A TECNIMED propôs em 2002 uma ação judicial em face da GEMS IT perante o Supremo GEMS IT Tribunal de Nova Iorque demandando a suspensão definitiva de arbitragem que então havia sido iniciada pela perante tribunal constituído em Miami, Flórida, Estados Unidos da América, segundo as regras da IACAC.
A matéria versada dizia respeito a normas federais norte-americanas perante a qual a GEMS IT apresentou contestação e reconvenção na qual demandou uma decisão de imposição da arbitragem e, ainda, uma medida cautelar obstativa de ação judicial para impedir que a TECNIMED prosseguisse com ação indenizatória cumulada com pedido declaratório de inexistência de débito e de revisão contratual por ela intentada no Brasil, perante a 10ª Vara Cível de Porto Alegre - RS em razão de suposta conduta prejudicial à imagem da TECNIMED.
O Tribunal de NY julgou improcedente a demanda da TECNIMED e procedente a reconvenção da GEMS IT entendendo que aquela estaca atrelada aos termos das cláusulas compromissórias de arbitragem contidas no contrato.

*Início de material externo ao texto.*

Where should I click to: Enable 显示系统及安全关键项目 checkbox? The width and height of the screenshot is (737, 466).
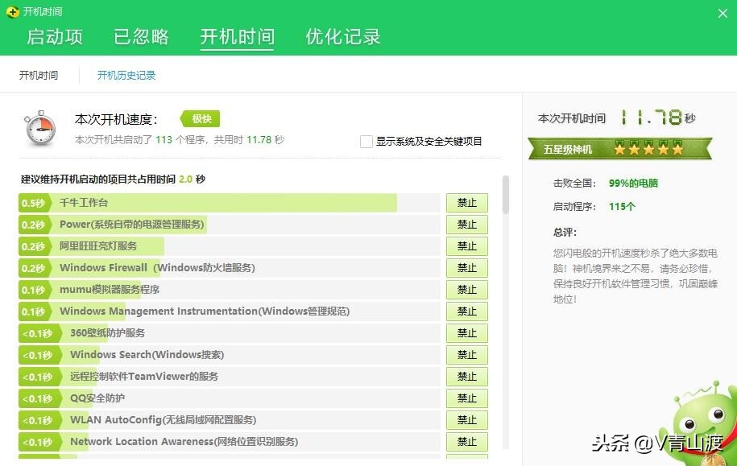click(366, 141)
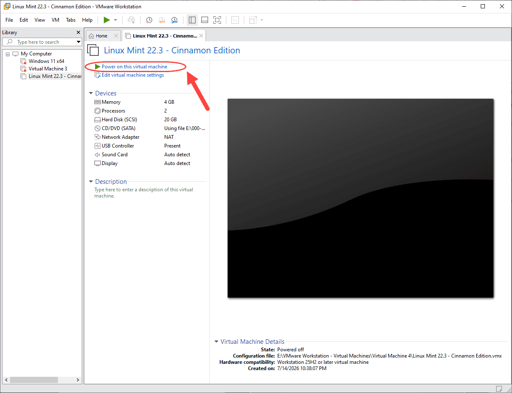
Task: Select Windows 11 x64 in library
Action: tap(46, 61)
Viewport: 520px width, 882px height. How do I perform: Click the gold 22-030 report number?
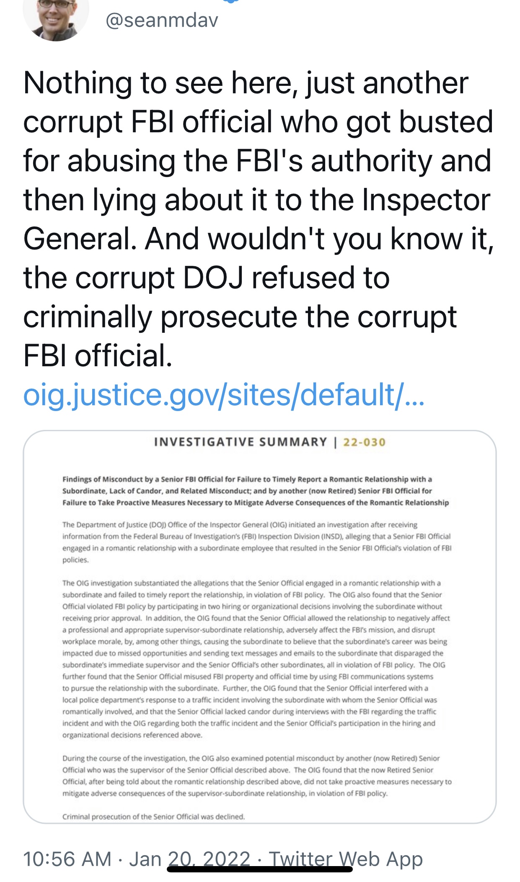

Por decisão do STJ, bem como pelo STF, já transitada em julgado, foi declarada nula a cláusula compromissória e afastada a convenção de arbitragem à vista do cumprimento das formalidades legais, se referindo ao REsp nº 1.015.194/RS. Na ocasião o recurso especial interposto pela GEMS IT não foi conhecido por unanimidade pela Terceira Turma do STJ por (i) falta de prequestionamento e incisão das súmulas 282/STF 1e 211/STJ 2e (ii) incisão da súmula 283/STF3, uma vez que não enfrentou os principais fundamentos autônomos e suficientes à manutenção do julgado, quais sejam: (a) trata-se de contrato de adesão em que não foi observado qualquer destaque às cláusulas que instituíram a arbitragem e (b) a pretensão inicial abrange mais do que a discussão sobre os contratos em si. O referido acórdão foi objeto de embargos de divergência e de recurso extraordinário não conhecidos transitando em julgado em 2012.
Conforme mencionado anteriormente, paralelamente, o Tribunal de NY julgava a demanda da TECNIMED que requerera a suspensão definitiva da arbitragem e a reconvenção da GEMS IT, que por fim julgou improcedente a demanda da TECNIMED e procedente a reconvenção. Ocorre que a referida sentença foi parcialmente homologada pelo Superior Tribunal de Justiça no julgamento da SEC nº 854/EX.
Como sabido, a homologação de sentença arbitral estrangeira é da competência do STJ e não mais depende de homologação do país de origem. Primeiramente é necessário esclarecer que “a sentença internacional não se confunde com a sentença estrangeira, que é a proferida pelo poder judiciário de ouro estado, para ser executado no país. A sentença estrangeira provém de uma autoridade judiciária estatal, cuja execução no território de outro requer a prévia aprovação do judiciário local por meio de sentença homologatória. E o que se executa é a sentença homologatória nacional da sentença estrangeira.4” Pois bem. Em se tratando de jurisdições concorrente, estrangeira e nacional, sobre a validade da cláusula arbitral, prevalece a sentença que primeiro transitou em julgado, nesse caso, a sentença estrangeira.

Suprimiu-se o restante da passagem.